» **RECORDS TO PROCESS**
******************************
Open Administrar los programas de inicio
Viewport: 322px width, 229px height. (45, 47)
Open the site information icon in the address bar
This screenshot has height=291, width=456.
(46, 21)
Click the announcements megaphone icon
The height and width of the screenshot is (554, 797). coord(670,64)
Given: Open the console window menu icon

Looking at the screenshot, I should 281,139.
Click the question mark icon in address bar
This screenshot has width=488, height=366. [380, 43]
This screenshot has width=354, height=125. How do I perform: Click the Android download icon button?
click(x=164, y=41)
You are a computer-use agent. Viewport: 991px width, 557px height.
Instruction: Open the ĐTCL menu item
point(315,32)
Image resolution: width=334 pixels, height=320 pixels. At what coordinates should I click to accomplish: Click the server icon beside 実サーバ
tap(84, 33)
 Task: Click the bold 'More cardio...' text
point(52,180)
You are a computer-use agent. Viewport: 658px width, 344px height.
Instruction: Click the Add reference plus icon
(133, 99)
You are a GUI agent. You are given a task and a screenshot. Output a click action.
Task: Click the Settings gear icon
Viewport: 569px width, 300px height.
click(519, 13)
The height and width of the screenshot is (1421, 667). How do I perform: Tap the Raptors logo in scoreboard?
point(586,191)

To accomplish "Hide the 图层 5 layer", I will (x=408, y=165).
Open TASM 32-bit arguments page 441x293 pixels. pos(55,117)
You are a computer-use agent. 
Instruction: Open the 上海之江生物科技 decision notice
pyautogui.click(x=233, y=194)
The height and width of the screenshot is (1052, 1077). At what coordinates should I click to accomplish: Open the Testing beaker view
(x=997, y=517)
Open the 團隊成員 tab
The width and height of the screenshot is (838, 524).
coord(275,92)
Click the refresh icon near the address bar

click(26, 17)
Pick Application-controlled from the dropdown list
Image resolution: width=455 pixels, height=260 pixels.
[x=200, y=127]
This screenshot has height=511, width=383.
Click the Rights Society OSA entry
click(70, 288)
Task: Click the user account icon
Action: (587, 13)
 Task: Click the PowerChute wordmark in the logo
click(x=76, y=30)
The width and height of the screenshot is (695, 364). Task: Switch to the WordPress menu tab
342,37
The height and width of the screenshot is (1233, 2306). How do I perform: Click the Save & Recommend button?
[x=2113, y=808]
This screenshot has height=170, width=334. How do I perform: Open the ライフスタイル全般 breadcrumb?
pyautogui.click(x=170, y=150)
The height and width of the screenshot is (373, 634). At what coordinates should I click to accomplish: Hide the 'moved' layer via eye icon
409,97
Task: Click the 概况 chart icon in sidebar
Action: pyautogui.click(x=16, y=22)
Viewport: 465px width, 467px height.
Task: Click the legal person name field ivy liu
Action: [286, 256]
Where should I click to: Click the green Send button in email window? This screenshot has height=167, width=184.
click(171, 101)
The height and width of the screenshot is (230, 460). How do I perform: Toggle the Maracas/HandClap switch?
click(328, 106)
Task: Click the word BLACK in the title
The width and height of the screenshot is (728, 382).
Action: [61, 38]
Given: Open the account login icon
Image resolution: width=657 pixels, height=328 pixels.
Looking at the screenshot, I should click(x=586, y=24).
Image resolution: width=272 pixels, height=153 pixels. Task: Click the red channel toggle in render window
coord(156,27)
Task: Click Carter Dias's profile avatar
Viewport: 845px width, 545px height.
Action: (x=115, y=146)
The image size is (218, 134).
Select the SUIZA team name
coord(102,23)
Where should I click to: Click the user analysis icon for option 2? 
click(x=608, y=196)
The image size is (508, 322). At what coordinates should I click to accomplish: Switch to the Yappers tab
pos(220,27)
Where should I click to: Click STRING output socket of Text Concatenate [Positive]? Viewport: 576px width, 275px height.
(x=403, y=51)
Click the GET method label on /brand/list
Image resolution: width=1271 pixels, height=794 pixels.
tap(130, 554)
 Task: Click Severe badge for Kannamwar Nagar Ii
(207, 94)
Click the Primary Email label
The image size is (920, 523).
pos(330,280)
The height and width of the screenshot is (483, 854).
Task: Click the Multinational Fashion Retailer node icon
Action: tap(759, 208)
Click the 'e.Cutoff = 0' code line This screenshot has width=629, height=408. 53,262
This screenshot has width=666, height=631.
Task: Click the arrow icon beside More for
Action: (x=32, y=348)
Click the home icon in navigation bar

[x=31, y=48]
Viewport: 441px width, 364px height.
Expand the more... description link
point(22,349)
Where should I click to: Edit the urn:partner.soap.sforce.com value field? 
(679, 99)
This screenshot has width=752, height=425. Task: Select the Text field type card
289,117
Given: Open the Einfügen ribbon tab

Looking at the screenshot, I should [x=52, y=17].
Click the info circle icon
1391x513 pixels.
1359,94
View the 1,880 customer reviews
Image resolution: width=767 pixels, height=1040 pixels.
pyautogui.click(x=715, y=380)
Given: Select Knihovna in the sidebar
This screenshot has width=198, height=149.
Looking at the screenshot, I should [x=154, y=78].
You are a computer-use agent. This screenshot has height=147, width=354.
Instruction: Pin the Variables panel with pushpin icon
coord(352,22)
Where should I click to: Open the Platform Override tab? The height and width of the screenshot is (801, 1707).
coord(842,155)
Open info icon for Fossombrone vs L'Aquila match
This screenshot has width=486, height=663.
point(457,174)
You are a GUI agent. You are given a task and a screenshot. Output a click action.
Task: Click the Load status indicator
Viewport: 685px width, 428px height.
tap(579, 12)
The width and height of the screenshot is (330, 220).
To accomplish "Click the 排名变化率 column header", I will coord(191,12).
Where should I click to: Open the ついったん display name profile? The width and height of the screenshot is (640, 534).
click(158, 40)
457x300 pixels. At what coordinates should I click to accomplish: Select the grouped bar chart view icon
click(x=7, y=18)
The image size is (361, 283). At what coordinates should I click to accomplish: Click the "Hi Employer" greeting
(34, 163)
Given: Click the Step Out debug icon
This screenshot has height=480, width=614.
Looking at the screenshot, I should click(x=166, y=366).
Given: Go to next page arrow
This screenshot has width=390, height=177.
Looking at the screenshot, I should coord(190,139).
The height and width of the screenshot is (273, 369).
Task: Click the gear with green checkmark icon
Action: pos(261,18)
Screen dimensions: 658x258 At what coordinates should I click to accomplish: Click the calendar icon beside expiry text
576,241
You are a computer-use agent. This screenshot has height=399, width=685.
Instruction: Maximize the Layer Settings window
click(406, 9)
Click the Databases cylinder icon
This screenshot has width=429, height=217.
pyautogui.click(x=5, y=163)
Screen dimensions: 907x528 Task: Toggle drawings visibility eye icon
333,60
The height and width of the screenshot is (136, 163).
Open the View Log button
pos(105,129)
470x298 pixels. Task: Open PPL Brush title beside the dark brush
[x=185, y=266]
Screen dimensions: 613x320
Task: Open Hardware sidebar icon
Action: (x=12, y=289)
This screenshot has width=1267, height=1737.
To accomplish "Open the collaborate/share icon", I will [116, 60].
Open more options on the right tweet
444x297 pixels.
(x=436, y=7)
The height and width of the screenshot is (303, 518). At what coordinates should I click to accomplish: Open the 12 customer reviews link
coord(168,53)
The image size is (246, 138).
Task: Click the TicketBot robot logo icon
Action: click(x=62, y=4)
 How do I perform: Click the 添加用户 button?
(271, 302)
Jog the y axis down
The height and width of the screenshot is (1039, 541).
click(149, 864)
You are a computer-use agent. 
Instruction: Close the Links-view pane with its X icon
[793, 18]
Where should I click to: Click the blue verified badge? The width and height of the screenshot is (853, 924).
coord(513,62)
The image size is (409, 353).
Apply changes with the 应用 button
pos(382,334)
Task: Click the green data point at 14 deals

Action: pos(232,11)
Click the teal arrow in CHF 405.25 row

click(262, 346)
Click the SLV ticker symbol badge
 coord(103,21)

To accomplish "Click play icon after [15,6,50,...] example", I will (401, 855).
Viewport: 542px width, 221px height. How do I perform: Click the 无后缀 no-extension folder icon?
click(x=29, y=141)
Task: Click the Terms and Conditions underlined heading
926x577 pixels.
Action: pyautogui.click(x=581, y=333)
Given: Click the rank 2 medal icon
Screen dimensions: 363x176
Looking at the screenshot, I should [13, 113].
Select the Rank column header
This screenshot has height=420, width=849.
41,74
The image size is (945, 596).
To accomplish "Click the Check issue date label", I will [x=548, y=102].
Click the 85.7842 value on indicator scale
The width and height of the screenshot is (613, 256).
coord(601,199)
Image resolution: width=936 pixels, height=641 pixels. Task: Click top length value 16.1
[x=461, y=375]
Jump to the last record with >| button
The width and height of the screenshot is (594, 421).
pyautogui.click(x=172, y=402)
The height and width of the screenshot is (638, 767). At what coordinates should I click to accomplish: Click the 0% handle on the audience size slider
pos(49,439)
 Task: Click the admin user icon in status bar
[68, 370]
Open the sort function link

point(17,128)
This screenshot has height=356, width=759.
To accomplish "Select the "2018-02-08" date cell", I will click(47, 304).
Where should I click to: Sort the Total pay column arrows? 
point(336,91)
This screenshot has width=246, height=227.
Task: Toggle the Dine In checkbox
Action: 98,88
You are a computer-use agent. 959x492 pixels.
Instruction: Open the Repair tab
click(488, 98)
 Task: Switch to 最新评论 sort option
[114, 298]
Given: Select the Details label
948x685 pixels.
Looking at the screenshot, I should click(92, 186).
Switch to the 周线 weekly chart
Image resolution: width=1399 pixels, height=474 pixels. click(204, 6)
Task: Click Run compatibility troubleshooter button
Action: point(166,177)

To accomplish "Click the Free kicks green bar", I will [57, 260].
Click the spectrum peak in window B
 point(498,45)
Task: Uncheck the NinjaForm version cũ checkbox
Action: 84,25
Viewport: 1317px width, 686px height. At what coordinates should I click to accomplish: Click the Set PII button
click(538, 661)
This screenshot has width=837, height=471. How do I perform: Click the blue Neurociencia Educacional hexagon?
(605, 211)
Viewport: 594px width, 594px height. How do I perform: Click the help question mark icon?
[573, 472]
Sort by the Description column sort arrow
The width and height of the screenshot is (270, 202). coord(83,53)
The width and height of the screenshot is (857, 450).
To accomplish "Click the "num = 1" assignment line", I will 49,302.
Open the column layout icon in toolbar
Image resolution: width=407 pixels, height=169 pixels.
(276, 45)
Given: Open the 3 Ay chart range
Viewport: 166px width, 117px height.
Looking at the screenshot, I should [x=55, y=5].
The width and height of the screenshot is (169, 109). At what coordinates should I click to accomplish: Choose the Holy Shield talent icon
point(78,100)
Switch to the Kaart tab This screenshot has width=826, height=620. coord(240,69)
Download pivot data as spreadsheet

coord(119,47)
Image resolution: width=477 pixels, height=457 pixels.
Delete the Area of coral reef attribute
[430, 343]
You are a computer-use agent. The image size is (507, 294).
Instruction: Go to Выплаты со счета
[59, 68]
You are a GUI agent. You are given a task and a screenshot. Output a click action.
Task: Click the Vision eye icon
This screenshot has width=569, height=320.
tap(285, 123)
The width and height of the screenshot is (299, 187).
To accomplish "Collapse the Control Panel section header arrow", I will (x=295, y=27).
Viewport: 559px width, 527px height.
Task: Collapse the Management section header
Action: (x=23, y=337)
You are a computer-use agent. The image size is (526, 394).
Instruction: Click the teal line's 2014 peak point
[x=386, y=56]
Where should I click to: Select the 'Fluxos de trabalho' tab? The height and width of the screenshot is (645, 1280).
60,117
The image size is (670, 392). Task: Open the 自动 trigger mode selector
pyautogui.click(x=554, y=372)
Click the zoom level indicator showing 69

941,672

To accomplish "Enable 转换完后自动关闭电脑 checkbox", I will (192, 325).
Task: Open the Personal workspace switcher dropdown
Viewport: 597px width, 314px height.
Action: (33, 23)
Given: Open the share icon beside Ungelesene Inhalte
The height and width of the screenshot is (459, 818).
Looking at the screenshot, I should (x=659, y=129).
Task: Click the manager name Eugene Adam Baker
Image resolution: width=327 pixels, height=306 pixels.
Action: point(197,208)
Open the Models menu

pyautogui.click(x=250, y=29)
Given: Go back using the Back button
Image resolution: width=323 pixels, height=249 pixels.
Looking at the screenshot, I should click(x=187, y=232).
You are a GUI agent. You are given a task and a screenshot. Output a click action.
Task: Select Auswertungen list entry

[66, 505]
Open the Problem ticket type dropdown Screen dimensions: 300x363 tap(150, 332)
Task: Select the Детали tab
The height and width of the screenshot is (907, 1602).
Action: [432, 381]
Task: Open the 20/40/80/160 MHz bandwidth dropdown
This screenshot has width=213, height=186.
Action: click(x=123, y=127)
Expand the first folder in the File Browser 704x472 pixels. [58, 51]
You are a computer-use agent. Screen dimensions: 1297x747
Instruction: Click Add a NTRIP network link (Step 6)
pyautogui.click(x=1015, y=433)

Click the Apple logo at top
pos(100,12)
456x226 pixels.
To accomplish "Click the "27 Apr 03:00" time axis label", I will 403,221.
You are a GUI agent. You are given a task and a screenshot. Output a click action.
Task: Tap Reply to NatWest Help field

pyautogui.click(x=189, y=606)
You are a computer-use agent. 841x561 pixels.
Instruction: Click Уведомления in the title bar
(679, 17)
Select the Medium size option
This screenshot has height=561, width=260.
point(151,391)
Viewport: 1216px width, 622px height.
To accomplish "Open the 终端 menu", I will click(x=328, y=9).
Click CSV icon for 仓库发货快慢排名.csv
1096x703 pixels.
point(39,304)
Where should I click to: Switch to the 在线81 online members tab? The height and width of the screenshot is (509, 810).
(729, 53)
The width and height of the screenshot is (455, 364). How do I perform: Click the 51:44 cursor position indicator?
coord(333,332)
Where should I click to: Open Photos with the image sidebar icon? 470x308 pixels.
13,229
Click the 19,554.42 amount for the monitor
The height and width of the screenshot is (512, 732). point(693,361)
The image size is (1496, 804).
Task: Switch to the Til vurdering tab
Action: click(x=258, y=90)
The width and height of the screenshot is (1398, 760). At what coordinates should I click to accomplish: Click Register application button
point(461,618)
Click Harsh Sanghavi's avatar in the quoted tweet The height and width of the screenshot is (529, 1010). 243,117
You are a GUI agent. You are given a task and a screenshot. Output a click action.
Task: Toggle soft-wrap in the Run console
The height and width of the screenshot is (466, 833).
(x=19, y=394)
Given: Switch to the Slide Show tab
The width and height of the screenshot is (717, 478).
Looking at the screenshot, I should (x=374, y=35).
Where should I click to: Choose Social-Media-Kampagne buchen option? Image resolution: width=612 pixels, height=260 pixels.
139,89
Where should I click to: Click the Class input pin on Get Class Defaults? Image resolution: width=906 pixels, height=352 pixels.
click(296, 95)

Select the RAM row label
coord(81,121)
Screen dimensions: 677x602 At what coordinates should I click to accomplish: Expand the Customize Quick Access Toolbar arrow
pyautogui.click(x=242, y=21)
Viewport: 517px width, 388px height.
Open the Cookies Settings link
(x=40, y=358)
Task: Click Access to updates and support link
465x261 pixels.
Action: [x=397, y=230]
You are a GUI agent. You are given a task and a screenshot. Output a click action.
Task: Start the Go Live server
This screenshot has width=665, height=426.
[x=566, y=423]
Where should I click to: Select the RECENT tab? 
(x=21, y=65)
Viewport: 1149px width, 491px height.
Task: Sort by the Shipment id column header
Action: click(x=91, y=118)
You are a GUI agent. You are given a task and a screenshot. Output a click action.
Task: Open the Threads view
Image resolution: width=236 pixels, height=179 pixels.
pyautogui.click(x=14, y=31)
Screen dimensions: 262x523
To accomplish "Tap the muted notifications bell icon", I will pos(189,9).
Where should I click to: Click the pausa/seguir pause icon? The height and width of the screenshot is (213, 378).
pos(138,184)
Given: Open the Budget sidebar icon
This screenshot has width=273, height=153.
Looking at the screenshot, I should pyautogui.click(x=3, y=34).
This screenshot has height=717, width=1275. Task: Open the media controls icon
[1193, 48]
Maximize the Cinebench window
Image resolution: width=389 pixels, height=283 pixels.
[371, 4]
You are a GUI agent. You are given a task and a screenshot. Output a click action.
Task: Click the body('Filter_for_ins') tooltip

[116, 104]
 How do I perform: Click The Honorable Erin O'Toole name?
******************************
» **TO DO**
Retype, in the same exact form, the lines of the material above from the line holding "Viewport: 685px width, 428px height." through the line holding "Given: Go to next page arrow".

» **RESPONSE TO THE EXERCISE**
Viewport: 685px width, 428px height.
tap(579, 12)
The width and height of the screenshot is (330, 220).
To accomplish "Click the 排名变化率 column header", I will coord(191,12).
Where should I click to: Open the ついったん display name profile? The width and height of the screenshot is (640, 534).
click(158, 40)
457x300 pixels. At what coordinates should I click to accomplish: Select the grouped bar chart view icon
click(x=7, y=18)
The image size is (361, 283). At what coordinates should I click to accomplish: Click the "Hi Employer" greeting
(34, 163)
Given: Click the Step Out debug icon
This screenshot has height=480, width=614.
Looking at the screenshot, I should click(x=166, y=366).
Given: Go to next page arrow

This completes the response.